-- Supplied data follows --

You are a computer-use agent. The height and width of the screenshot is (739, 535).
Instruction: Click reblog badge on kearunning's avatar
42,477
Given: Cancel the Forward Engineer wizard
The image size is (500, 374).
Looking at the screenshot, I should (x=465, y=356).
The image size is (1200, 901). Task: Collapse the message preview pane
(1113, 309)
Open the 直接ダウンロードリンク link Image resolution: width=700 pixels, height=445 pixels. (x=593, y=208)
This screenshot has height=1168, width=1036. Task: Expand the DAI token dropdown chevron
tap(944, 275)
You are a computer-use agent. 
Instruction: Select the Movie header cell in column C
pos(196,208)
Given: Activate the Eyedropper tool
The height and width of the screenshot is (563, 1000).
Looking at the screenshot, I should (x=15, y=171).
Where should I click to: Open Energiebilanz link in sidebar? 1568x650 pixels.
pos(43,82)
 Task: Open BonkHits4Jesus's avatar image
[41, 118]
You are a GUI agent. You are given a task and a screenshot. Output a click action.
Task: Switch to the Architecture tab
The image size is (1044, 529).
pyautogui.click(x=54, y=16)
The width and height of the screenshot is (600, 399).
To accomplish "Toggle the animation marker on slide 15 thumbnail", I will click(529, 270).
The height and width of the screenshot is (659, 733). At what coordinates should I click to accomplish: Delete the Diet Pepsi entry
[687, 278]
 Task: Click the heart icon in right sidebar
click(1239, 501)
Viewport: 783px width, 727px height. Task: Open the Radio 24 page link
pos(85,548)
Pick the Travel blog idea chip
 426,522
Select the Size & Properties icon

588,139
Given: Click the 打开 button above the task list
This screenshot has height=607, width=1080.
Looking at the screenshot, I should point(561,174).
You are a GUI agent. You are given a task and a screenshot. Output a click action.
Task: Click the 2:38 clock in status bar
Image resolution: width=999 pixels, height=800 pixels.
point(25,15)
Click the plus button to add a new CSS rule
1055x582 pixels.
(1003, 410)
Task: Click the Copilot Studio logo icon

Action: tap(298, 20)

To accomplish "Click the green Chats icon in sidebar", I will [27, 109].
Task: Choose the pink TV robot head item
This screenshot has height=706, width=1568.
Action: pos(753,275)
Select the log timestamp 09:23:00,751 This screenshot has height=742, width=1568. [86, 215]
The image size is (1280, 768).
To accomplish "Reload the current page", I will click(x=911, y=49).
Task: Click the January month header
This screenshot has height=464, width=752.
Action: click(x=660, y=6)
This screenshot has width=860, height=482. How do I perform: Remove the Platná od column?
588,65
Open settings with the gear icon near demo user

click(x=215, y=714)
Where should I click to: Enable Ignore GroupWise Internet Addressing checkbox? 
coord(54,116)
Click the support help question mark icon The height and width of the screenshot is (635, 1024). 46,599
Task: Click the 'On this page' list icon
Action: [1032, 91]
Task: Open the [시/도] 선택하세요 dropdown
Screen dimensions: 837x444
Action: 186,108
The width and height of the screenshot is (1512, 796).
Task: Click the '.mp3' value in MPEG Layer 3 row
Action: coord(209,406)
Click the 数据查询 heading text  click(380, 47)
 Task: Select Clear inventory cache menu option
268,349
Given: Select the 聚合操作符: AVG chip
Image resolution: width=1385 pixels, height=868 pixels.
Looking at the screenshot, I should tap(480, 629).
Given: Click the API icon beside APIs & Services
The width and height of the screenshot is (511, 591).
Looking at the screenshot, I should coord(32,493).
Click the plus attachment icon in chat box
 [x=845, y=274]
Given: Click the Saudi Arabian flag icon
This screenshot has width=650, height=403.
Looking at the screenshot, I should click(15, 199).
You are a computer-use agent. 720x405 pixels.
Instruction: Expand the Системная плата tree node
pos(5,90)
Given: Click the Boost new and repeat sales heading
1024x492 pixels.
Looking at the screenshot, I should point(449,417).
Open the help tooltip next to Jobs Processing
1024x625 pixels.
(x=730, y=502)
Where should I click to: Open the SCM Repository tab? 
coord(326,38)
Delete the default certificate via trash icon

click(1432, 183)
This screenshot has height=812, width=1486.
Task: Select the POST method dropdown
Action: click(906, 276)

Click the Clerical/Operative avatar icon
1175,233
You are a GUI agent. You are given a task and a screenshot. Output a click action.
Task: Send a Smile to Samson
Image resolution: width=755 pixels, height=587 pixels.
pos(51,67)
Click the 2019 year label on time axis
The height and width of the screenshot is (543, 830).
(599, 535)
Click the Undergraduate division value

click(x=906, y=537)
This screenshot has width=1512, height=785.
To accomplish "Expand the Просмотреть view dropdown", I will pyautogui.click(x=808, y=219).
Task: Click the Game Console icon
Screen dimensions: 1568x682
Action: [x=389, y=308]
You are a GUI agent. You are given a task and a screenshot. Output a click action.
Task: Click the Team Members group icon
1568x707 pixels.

-- Supplied data concluded --

• Description of the task: In the entries above, the lines from the one bearing "Open the 直接ダウンロードリンク" up to and including the one bearing "Task: Switch to the Architecture tab" should be transcribed exactly; no other line is wanted.

• Completed exercise:
Open the 直接ダウンロードリンク link Image resolution: width=700 pixels, height=445 pixels. (x=593, y=208)
This screenshot has height=1168, width=1036. Task: Expand the DAI token dropdown chevron
tap(944, 275)
You are a computer-use agent. 
Instruction: Select the Movie header cell in column C
pos(196,208)
Given: Activate the Eyedropper tool
The height and width of the screenshot is (563, 1000).
Looking at the screenshot, I should (x=15, y=171).
Where should I click to: Open Energiebilanz link in sidebar? 1568x650 pixels.
pos(43,82)
 Task: Open BonkHits4Jesus's avatar image
[41, 118]
You are a GUI agent. You are given a task and a screenshot. Output a click action.
Task: Switch to the Architecture tab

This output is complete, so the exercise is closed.